- _Exercise instructions_:
Retype each of the following entries exactly, keeping every character and line break unchanged.

- _Recorded data_:
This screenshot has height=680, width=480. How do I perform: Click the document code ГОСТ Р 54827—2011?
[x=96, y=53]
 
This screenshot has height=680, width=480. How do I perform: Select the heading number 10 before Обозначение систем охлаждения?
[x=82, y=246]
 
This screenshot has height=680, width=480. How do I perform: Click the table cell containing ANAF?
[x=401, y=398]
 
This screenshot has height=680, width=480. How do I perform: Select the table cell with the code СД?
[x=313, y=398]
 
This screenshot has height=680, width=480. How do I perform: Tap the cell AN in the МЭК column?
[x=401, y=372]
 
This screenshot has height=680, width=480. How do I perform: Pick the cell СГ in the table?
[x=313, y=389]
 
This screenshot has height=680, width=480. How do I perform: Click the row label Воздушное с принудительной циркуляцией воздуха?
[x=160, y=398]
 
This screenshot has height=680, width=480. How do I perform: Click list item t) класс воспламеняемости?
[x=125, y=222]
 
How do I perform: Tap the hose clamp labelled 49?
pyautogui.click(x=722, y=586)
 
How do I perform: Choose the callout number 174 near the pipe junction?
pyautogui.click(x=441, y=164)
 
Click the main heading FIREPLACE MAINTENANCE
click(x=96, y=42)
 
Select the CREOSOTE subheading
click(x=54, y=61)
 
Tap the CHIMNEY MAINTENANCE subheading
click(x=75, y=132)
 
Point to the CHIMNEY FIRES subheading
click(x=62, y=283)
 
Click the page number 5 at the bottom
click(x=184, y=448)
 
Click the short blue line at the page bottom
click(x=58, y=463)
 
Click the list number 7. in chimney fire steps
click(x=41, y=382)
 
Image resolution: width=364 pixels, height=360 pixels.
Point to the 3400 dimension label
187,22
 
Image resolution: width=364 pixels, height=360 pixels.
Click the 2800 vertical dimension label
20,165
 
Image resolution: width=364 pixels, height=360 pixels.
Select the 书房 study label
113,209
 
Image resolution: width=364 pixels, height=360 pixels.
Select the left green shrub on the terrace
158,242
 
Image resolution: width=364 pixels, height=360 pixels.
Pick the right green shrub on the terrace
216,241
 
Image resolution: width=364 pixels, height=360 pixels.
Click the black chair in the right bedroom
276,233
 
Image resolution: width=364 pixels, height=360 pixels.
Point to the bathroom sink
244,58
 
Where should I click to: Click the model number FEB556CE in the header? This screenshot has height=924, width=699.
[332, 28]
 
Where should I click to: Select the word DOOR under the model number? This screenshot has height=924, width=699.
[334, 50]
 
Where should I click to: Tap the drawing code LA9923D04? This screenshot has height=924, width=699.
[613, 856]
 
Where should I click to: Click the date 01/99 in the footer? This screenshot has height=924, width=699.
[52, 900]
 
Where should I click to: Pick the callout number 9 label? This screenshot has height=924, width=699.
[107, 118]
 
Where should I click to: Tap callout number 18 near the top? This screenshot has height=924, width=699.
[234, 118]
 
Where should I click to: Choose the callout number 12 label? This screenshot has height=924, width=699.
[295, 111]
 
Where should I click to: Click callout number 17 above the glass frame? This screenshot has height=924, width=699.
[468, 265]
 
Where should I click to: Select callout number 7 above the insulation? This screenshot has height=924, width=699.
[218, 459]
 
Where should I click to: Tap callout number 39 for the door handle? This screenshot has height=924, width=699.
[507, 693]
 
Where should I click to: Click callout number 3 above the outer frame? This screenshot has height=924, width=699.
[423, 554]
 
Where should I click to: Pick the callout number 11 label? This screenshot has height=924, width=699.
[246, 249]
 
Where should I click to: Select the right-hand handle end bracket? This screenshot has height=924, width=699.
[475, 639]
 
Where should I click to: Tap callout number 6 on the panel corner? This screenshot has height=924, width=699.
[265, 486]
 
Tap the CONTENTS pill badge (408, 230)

- _Task output_:
This screenshot has height=680, width=480. How do I perform: Click the document code ГОСТ Р 54827—2011?
[x=96, y=53]
 
This screenshot has height=680, width=480. How do I perform: Select the heading number 10 before Обозначение систем охлаждения?
[x=82, y=246]
 
This screenshot has height=680, width=480. How do I perform: Click the table cell containing ANAF?
[x=401, y=398]
 
This screenshot has height=680, width=480. How do I perform: Select the table cell with the code СД?
[x=313, y=398]
 
This screenshot has height=680, width=480. How do I perform: Tap the cell AN in the МЭК column?
[x=401, y=372]
 
This screenshot has height=680, width=480. How do I perform: Pick the cell СГ in the table?
[x=313, y=389]
 
This screenshot has height=680, width=480. How do I perform: Click the row label Воздушное с принудительной циркуляцией воздуха?
[x=160, y=398]
 
This screenshot has height=680, width=480. How do I perform: Click list item t) класс воспламеняемости?
[x=125, y=222]
 
How do I perform: Tap the hose clamp labelled 49?
pyautogui.click(x=722, y=586)
 
How do I perform: Choose the callout number 174 near the pipe junction?
pyautogui.click(x=441, y=164)
 
Click the main heading FIREPLACE MAINTENANCE
click(x=96, y=42)
 
Select the CREOSOTE subheading
click(x=54, y=61)
 
Tap the CHIMNEY MAINTENANCE subheading
click(x=75, y=132)
 
Point to the CHIMNEY FIRES subheading
click(x=62, y=283)
 
Click the page number 5 at the bottom
click(x=184, y=448)
 
Click the short blue line at the page bottom
click(x=58, y=463)
 
Click the list number 7. in chimney fire steps
click(x=41, y=382)
 
Image resolution: width=364 pixels, height=360 pixels.
Point to the 3400 dimension label
187,22
 
Image resolution: width=364 pixels, height=360 pixels.
Click the 2800 vertical dimension label
20,165
 
Image resolution: width=364 pixels, height=360 pixels.
Select the 书房 study label
113,209
 
Image resolution: width=364 pixels, height=360 pixels.
Select the left green shrub on the terrace
158,242
 
Image resolution: width=364 pixels, height=360 pixels.
Pick the right green shrub on the terrace
216,241
 
Image resolution: width=364 pixels, height=360 pixels.
Click the black chair in the right bedroom
276,233
 
Image resolution: width=364 pixels, height=360 pixels.
Point to the bathroom sink
244,58
 
Where should I click to: Click the model number FEB556CE in the header? This screenshot has height=924, width=699.
[332, 28]
 
Where should I click to: Select the word DOOR under the model number? This screenshot has height=924, width=699.
[334, 50]
 
Where should I click to: Tap the drawing code LA9923D04? This screenshot has height=924, width=699.
[613, 856]
 
Where should I click to: Click the date 01/99 in the footer? This screenshot has height=924, width=699.
[52, 900]
 
Where should I click to: Pick the callout number 9 label? This screenshot has height=924, width=699.
[107, 118]
 
Where should I click to: Tap callout number 18 near the top? This screenshot has height=924, width=699.
[234, 118]
 
Where should I click to: Choose the callout number 12 label? This screenshot has height=924, width=699.
[295, 111]
 
Where should I click to: Click callout number 17 above the glass frame? This screenshot has height=924, width=699.
[468, 265]
 
Where should I click to: Select callout number 7 above the insulation? This screenshot has height=924, width=699.
[218, 459]
 
Where should I click to: Tap callout number 39 for the door handle? This screenshot has height=924, width=699.
[507, 693]
 
Where should I click to: Click callout number 3 above the outer frame? This screenshot has height=924, width=699.
[423, 554]
 
Where should I click to: Pick the callout number 11 label? This screenshot has height=924, width=699.
[246, 249]
 
Where should I click to: Select the right-hand handle end bracket? This screenshot has height=924, width=699.
[475, 639]
 
Where should I click to: Tap callout number 6 on the panel corner? This screenshot has height=924, width=699.
[265, 486]
 
Tap the CONTENTS pill badge (408, 230)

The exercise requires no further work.